◆ What the exercise asks:
The answer must be an exact copy of the lines from the one containing "Task: Select the" through the last line of the records, with no pictures.

◆ Saved data entries:
--- START ---

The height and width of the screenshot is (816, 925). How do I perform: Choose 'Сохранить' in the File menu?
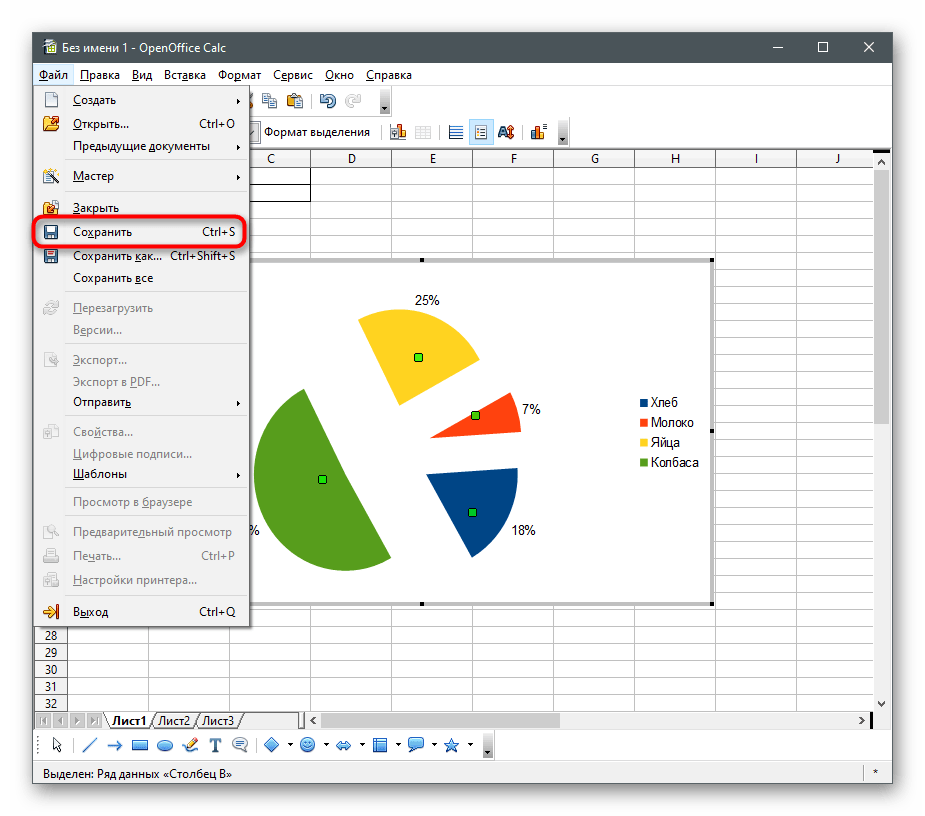click(102, 232)
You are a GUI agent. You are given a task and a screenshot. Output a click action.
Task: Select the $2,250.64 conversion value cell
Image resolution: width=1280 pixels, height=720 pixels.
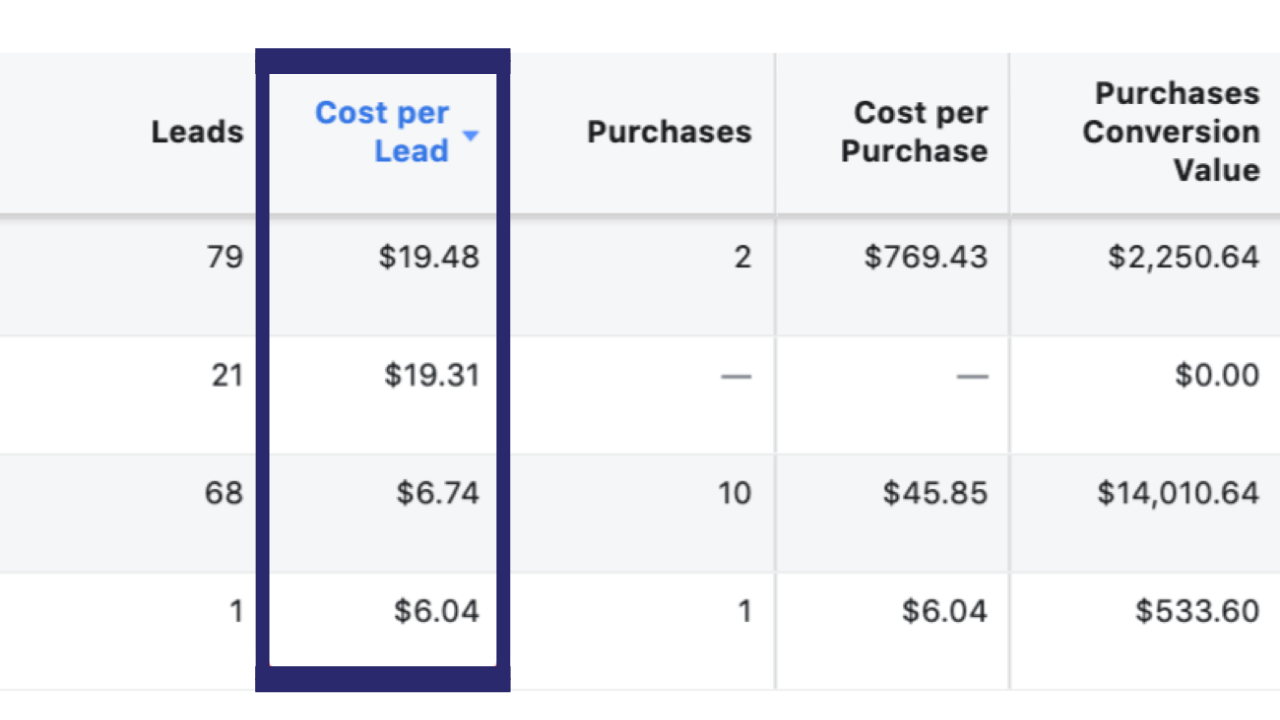point(1184,257)
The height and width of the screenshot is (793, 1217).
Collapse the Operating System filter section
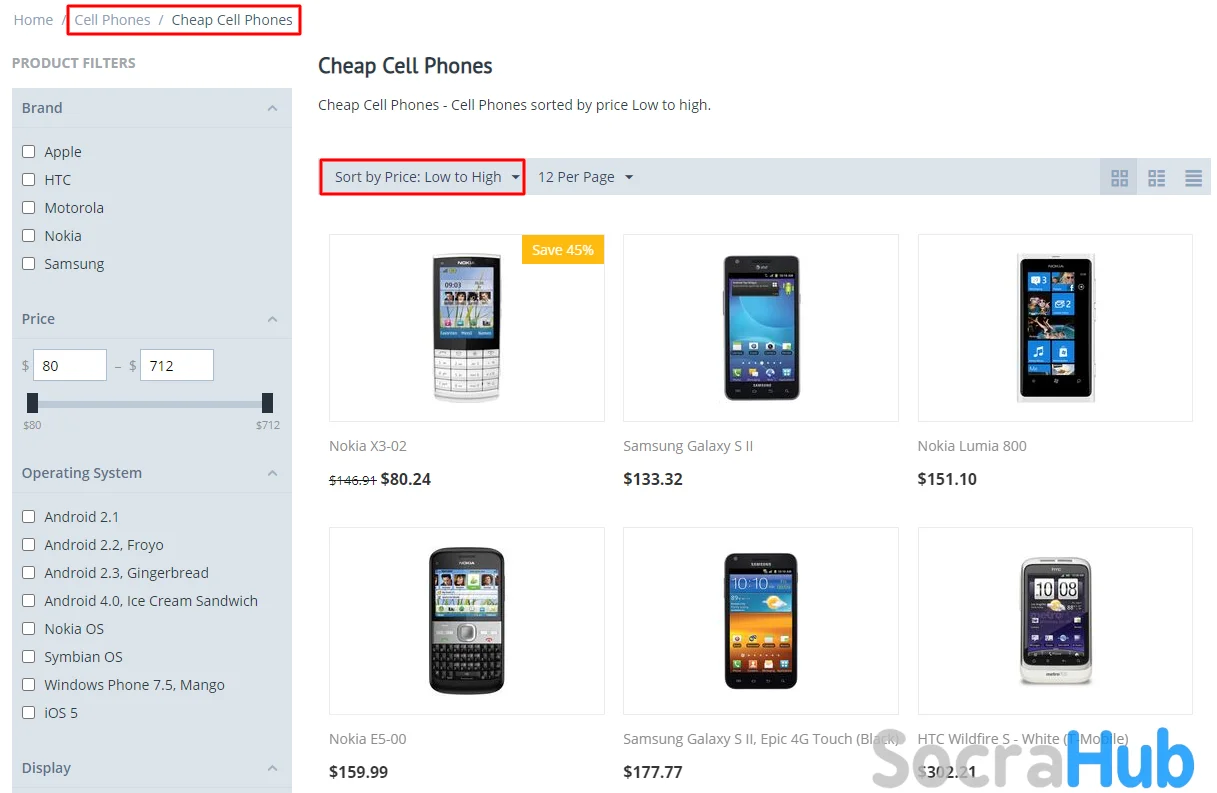coord(272,473)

--- END ---

◆ Result of the task:
Task: Select the $2,250.64 conversion value cell
Image resolution: width=1280 pixels, height=720 pixels.
point(1184,257)
The height and width of the screenshot is (793, 1217).
Collapse the Operating System filter section
coord(272,473)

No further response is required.